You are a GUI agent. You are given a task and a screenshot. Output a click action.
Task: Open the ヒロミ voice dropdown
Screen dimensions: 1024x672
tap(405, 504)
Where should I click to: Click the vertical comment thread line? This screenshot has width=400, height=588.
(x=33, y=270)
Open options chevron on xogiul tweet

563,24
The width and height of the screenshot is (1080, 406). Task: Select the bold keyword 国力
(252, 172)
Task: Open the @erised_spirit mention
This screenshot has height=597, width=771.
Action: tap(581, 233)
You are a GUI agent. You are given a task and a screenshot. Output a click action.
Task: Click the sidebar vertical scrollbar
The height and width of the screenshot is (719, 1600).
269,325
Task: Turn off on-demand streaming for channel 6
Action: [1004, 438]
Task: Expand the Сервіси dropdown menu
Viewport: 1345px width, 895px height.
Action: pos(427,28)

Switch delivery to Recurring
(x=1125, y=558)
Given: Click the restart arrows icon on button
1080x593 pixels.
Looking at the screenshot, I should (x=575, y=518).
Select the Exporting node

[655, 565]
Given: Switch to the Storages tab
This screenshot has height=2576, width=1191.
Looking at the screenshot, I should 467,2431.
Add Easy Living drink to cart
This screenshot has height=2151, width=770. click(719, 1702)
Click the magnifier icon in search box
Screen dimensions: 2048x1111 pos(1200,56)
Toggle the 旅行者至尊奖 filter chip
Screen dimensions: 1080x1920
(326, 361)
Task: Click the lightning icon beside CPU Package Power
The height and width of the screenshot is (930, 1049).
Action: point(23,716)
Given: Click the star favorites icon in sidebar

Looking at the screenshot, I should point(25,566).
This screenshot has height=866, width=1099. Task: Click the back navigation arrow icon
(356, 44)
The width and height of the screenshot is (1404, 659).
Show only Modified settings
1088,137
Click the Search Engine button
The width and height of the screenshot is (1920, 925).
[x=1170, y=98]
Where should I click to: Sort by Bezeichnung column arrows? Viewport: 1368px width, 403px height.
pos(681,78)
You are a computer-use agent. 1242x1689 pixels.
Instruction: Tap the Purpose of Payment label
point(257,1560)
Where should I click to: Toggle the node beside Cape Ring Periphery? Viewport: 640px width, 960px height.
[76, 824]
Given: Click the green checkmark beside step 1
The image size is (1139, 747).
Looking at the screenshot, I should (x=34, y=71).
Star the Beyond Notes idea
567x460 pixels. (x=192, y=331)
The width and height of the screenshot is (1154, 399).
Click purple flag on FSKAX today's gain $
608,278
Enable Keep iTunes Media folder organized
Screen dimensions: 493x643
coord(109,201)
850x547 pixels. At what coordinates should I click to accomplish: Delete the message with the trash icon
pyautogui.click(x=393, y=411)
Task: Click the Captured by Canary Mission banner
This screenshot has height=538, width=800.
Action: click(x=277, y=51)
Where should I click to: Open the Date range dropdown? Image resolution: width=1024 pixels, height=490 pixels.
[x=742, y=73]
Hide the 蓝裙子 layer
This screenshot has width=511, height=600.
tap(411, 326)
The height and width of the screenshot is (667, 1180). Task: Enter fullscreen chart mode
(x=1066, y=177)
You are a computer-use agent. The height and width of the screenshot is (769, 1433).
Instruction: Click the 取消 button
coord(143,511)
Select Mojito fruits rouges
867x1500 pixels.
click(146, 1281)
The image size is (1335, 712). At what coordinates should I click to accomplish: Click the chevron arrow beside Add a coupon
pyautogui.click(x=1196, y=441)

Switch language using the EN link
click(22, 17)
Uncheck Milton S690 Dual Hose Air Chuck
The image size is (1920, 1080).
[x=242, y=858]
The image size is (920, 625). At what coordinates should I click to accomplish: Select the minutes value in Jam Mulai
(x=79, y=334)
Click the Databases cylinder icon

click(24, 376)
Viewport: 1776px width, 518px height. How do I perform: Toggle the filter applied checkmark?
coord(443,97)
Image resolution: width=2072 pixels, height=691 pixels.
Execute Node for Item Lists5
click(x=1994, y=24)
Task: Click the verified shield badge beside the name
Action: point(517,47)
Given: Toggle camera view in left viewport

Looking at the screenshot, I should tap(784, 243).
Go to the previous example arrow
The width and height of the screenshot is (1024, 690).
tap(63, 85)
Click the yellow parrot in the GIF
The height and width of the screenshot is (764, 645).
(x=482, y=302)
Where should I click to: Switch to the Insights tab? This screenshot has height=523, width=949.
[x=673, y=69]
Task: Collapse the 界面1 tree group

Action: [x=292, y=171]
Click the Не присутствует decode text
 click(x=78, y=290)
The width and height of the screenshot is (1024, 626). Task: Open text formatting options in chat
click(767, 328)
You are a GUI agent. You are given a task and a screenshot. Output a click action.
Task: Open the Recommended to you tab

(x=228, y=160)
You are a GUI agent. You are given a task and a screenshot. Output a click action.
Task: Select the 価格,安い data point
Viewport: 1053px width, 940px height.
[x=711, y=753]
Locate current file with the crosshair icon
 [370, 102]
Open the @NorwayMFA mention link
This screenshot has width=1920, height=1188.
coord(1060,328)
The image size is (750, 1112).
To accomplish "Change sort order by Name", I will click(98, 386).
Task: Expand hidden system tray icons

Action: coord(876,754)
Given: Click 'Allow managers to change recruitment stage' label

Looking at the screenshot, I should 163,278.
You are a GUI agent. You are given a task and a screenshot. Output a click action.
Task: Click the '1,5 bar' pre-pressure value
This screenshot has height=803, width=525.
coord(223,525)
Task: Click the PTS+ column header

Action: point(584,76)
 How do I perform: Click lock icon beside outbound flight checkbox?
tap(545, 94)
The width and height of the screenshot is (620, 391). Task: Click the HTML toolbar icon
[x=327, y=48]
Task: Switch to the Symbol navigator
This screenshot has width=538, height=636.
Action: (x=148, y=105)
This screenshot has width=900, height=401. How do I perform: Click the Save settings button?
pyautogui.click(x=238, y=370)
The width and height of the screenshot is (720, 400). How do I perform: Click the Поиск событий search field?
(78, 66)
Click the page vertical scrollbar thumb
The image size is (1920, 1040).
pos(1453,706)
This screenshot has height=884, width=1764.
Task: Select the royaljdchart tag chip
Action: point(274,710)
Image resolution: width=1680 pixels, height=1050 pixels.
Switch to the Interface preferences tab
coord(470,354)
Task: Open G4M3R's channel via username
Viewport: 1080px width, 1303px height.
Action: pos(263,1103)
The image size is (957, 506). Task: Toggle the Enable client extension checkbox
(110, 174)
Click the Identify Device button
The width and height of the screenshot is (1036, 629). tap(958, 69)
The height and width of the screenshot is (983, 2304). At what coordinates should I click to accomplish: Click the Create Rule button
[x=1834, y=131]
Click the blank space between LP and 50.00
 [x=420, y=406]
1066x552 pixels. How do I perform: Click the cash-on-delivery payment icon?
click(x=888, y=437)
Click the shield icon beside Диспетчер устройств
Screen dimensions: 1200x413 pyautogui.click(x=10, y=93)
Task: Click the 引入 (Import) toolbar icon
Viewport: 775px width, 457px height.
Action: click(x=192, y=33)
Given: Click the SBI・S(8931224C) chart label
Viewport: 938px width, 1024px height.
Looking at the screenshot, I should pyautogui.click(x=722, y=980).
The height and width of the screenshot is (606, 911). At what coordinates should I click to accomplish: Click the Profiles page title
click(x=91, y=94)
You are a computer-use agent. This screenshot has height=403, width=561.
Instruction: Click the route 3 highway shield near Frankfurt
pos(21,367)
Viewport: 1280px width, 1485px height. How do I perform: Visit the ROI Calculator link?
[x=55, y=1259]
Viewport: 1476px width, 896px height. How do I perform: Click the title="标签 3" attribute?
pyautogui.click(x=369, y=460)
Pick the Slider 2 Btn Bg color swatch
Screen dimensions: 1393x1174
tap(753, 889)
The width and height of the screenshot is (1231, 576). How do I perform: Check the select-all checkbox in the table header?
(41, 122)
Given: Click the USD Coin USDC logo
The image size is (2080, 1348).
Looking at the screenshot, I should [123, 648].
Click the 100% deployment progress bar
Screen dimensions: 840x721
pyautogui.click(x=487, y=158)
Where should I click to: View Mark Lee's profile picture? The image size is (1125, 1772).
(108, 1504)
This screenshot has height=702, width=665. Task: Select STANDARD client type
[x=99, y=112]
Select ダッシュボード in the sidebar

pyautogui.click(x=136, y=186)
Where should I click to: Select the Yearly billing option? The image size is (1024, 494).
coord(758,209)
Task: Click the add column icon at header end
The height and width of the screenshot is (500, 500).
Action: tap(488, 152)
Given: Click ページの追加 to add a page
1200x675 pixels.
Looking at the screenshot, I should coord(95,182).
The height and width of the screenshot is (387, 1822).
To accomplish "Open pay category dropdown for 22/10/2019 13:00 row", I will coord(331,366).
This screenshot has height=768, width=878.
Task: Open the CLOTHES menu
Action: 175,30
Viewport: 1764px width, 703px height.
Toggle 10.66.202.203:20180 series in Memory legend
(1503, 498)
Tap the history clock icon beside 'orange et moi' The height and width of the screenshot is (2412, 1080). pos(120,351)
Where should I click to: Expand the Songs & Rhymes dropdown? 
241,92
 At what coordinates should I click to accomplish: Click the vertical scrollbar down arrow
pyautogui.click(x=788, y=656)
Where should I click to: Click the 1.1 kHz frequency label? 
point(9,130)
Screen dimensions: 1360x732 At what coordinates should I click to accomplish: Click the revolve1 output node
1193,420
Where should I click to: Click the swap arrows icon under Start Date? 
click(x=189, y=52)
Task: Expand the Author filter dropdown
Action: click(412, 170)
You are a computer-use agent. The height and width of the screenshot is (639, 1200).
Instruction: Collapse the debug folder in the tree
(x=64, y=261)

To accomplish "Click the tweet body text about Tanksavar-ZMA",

○ ○ ○ ○ ○

▶ **Action item**
Reproduce, exactly as they stand in the data above, the lines from the one that holds "The height and width of the screenshot is (983, 2304)." to the one that holds "Given: Click the SBI・S(8931224C) chart label", inclusive.

▶ **Response for this exercise**
The height and width of the screenshot is (983, 2304). At what coordinates should I click to accomplish: Click the Create Rule button
[x=1834, y=131]
Click the blank space between LP and 50.00
 [x=420, y=406]
1066x552 pixels. How do I perform: Click the cash-on-delivery payment icon?
click(x=888, y=437)
Click the shield icon beside Диспетчер устройств
Screen dimensions: 1200x413 pyautogui.click(x=10, y=93)
Task: Click the 引入 (Import) toolbar icon
Viewport: 775px width, 457px height.
Action: click(x=192, y=33)
Given: Click the SBI・S(8931224C) chart label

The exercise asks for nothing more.